Em carta de 25 de dezembro de 1799, dirigida a Jorge III, Rei da Inglaterra, Napoleão se apressou em mostrar-se indignado: “Como é possível que as duas nações mais esclarecidas da Europa (...) possam sacrificar a prosperidade do comércio a ideias vazias de grandeza!” Falar em prosperidade do comércio era o mesmo que dizer a liberdade do tráfico, pois as nações mais “esclarecidas” eram também as duas grandes potências negreiras. (RIBBE, 2008:52)

A Revolução Industrial Inglesa, alterou as condições de produção, maquinofatura, comunicação,

estradas de ferro, entre outras benfeitorias. Estes fatores fizeram a burguesia assegurar sua dominação no

novo regime, não só no Ocidente, mas em todo o mundo. O capitalismo emergia e junto com ele trouxe todas

as lutas políticas e econômicas que existem atualmente. A participação de grupos populares é inegável nessas

revoluções. Para Florenzano, a revolta dos grupos populares urbanos e rurais foi ponto fundamental para a

derrubada do poder absolutista. Para Hobsbawn, a grande Revolução (1789-1848), foi o triunfo da indústria

capitalista, não dá liberdade e igualdade em geral. Segundo BOBSBAWN (2010) “(...) Se a economia do

mundo do século XIX foi formada principalmente sob a influência da Revolução Industrial Britânica, sua

política e ideologia foram formadas fundamentalmente pela Revolução Francesa.”
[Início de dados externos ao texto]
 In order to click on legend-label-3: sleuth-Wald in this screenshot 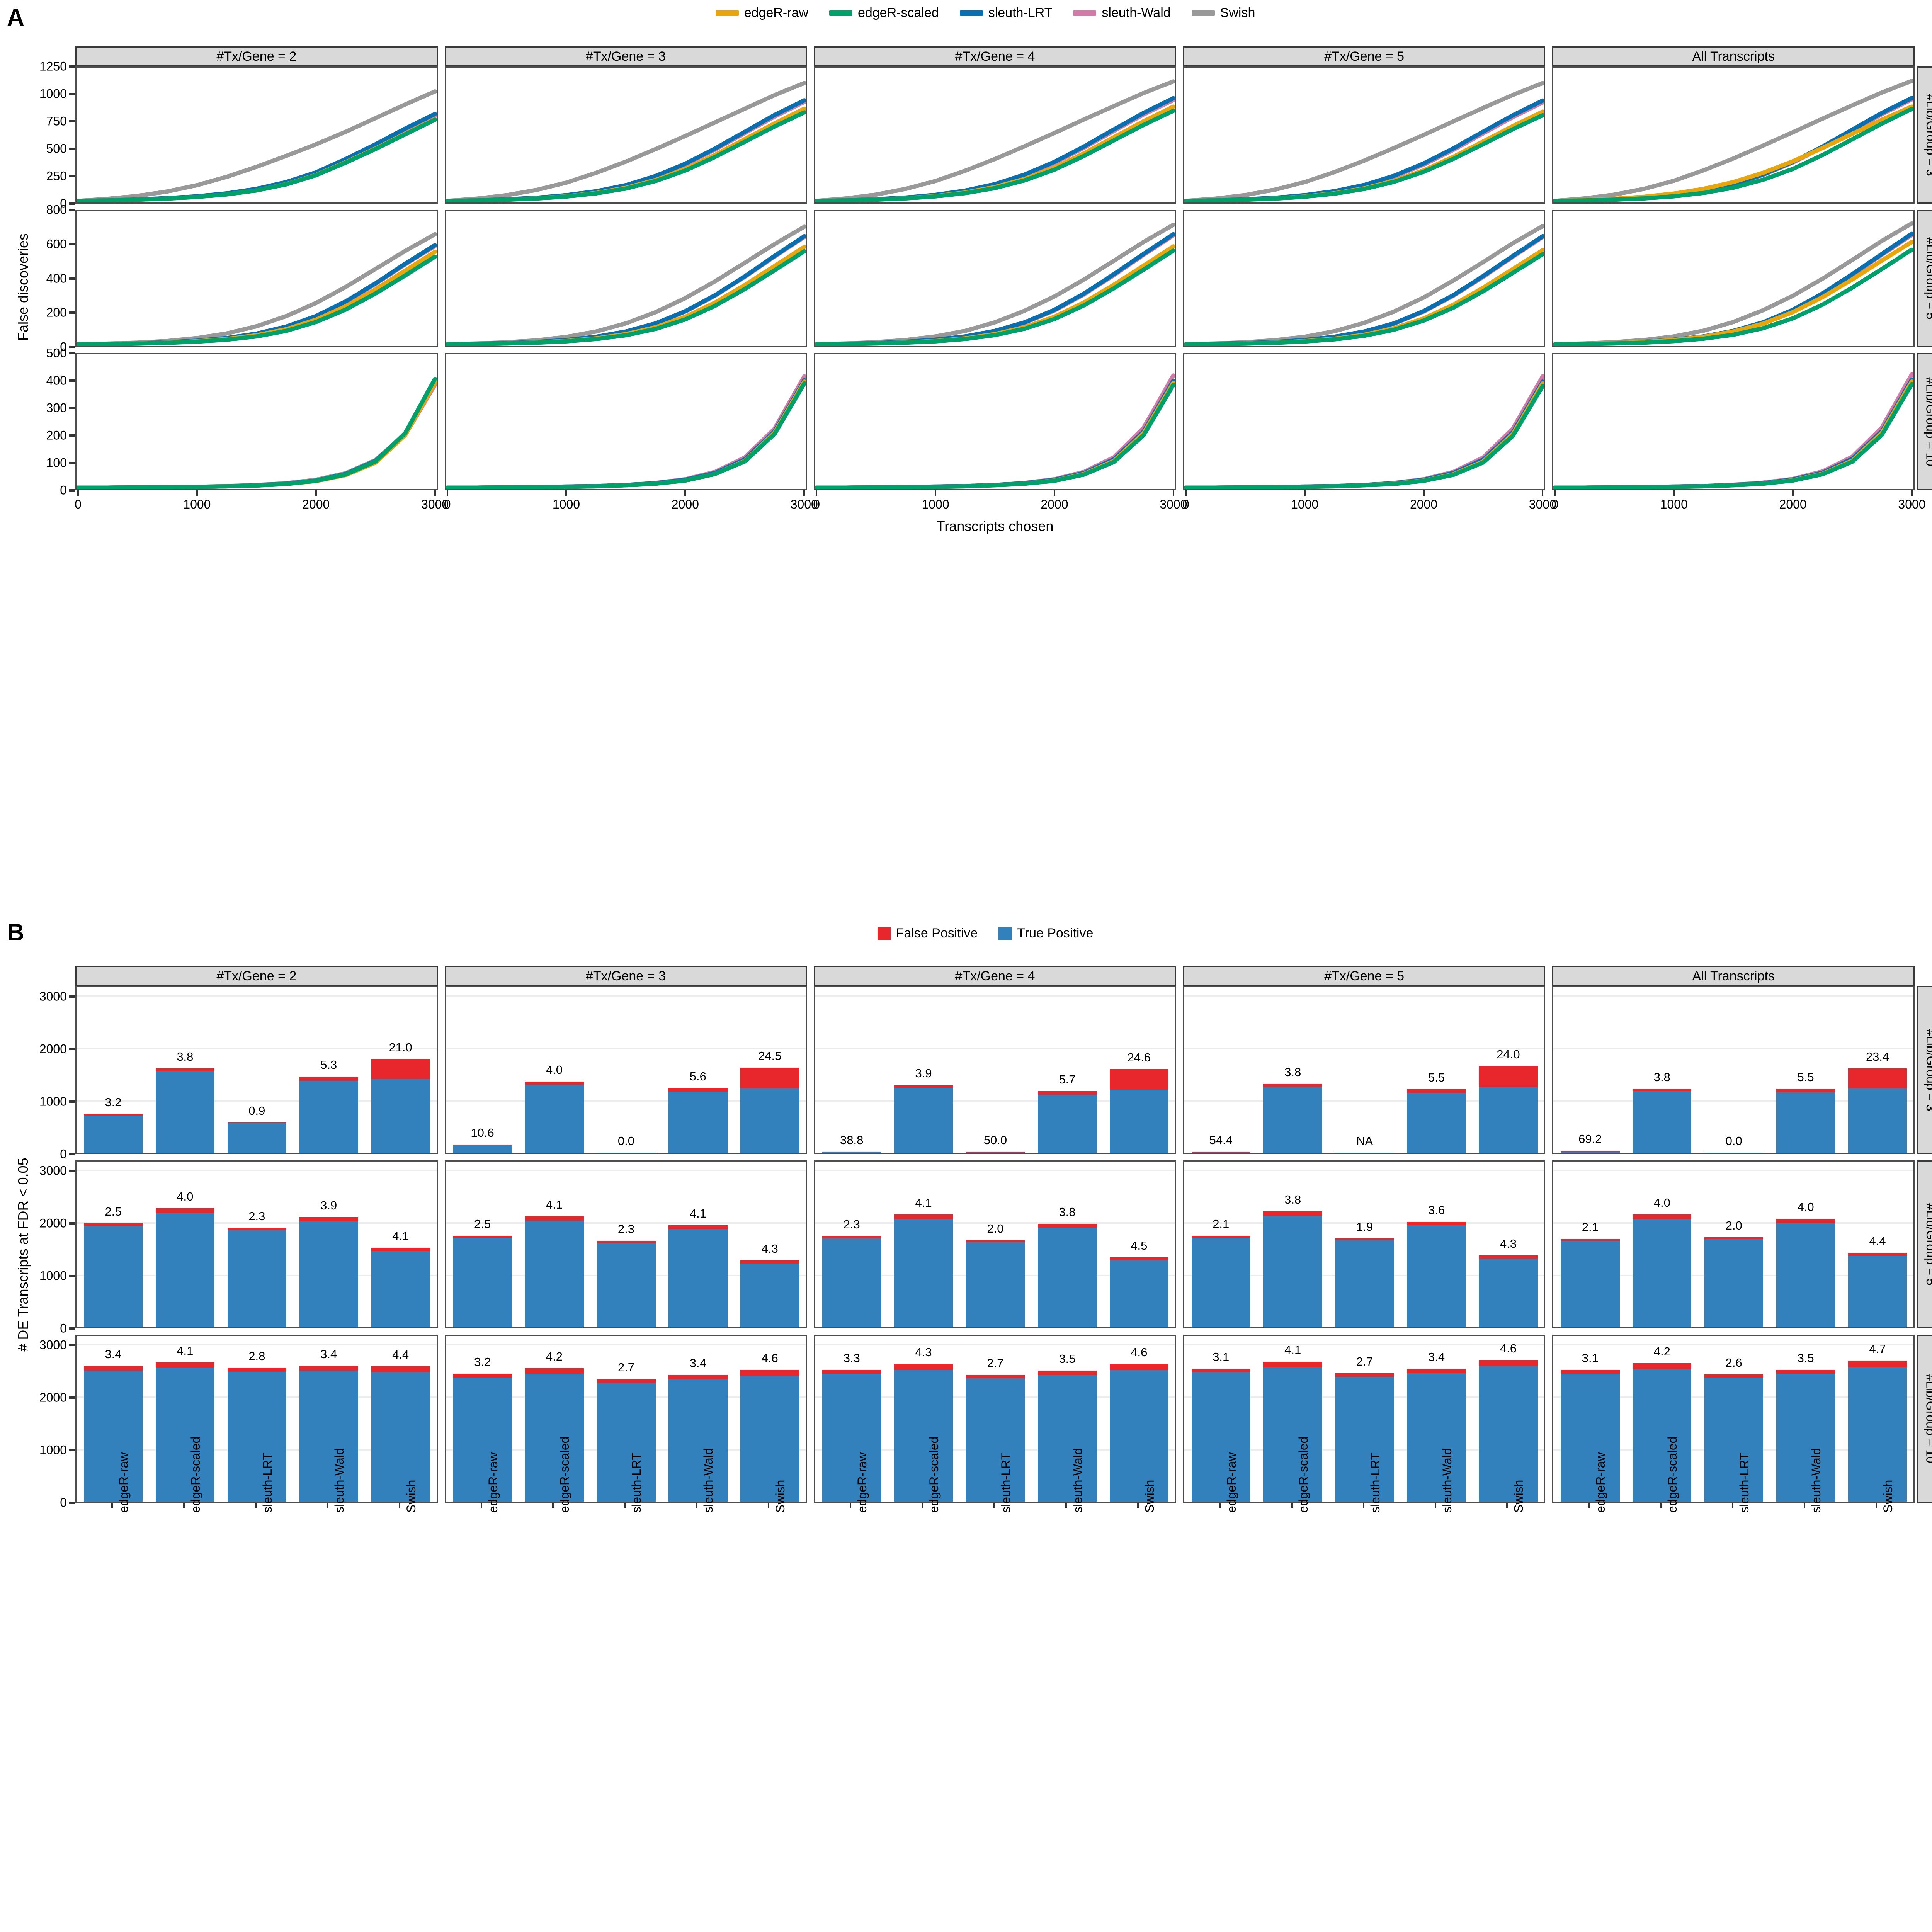, I will do `click(1136, 13)`.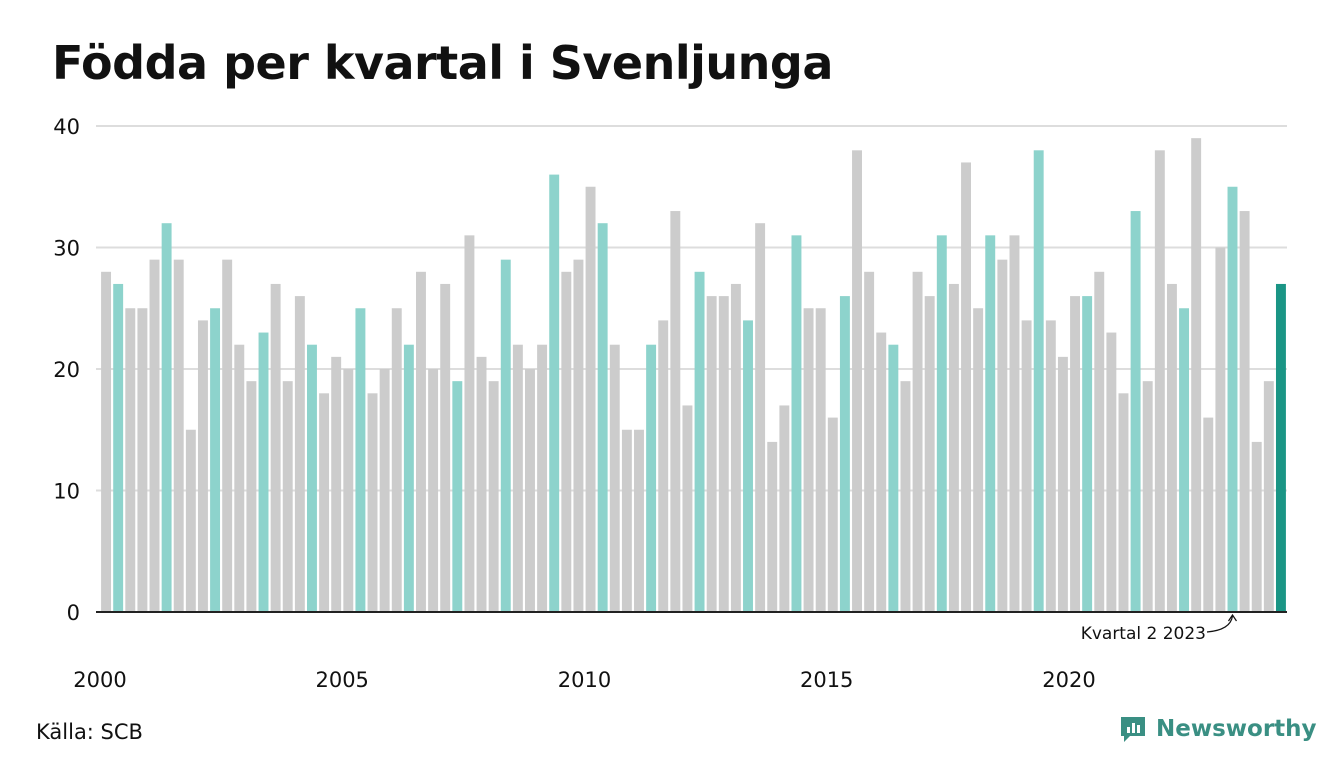 The width and height of the screenshot is (1340, 780). What do you see at coordinates (1218, 729) in the screenshot?
I see `brand-logo: Newsworthy` at bounding box center [1218, 729].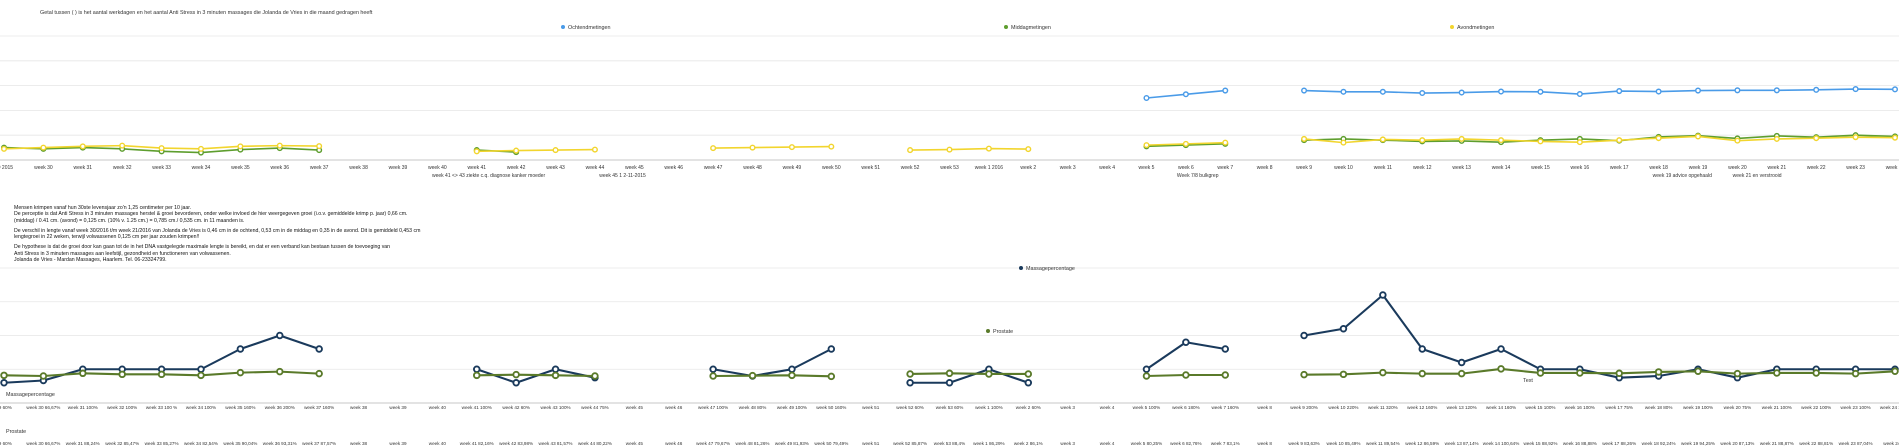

Liberdade, fraternidade e igualdade. Declaração dos direitos do homem de 1789. Chomsky, em

Razões de Estado cita Bakunin que nos diz, que o Estado passa a legitimar toda sua conduta colonialista e

imperialista, que transgride os diretos humanos, de liberdade, igualdade e fraternidade. No passado

escravizando, matando, roubando...como vemos as grandes potências do passado, Inglaterra e França

principalmente, e hoje os EUA, criando suas guerras não menos nocivas e genocidas para impulsionar o

capitalismo, o comércio, enfim, a barbárie continua só que com nova roupagem, mais “clean”, mais

tecnológica. Hoje essas atitudes passam a ser uma virtude do Estado, patriotismo, nacionalismo, justificam a

matança e a carnificina em todo o mundo. Para CHOMSKY (2008) “(...) o Estado de direito é mais visto

como um instrumento maléfico de dominação tirânica do que como uma força de emancipação ou de

proteção dos direitos humanos.”

“Defender” a liberdade passou a ser dever do Estado, mas para quem? Ofender, oprimir, despojar,

pilhar, assassinar ou escravizar o semelhante é considerado crime, porém quando essas coisas são feitas pelo

patriotismo e pela glória do Estado (suas elites dominantes), para ampliar sua zona de influência e seu poder

em todo mundo, tudo se transforma em virtude.

Ontem matava-se, escraviza-se, pilhava-se, despojava-se em nome de Deus, hoje fazem o mesmo

em nome Dele, mas colocam seu nome em um papel, e o louvam!